**Exercise prompt**
Find the line in the entries below that contains "[финэрудит] (363, 359)". Repeat it exactly, and every line after it through the line that contains "Найти (287, 1451)".

**Entries provided**
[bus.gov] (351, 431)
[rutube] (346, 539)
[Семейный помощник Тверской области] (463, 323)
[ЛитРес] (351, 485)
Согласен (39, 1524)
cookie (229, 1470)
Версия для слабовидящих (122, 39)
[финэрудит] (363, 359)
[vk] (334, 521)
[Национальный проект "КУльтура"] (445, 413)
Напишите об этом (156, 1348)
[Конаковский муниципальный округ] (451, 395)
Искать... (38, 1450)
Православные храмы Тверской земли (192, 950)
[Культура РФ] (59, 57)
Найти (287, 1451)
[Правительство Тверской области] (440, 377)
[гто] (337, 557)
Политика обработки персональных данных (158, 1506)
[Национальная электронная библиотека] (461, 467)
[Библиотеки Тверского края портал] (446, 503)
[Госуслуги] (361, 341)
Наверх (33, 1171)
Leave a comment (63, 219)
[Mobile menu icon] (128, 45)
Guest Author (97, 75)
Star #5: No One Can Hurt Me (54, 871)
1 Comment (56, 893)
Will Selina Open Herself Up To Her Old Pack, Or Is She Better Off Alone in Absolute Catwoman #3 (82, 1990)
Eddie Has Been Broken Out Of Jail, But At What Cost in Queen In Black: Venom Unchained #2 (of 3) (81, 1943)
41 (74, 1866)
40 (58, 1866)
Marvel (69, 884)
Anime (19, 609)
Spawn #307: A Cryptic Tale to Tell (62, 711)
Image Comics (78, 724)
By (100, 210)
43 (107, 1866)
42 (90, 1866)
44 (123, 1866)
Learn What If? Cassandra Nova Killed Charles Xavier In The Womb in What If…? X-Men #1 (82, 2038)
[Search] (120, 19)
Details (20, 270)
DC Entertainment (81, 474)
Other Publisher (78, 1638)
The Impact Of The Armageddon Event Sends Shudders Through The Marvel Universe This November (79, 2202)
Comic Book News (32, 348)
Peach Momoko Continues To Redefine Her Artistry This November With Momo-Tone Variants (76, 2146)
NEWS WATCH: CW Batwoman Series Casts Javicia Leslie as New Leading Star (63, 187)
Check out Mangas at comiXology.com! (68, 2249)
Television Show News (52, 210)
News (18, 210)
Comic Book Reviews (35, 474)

**Response**
[финэрудит] (363, 359)
[vk] (334, 521)
[Национальный проект "КУльтура"] (445, 413)
Напишите об этом (156, 1348)
[Конаковский муниципальный округ] (451, 395)
Искать... (38, 1450)
Православные храмы Тверской земли (192, 950)
[Культура РФ] (59, 57)
Найти (287, 1451)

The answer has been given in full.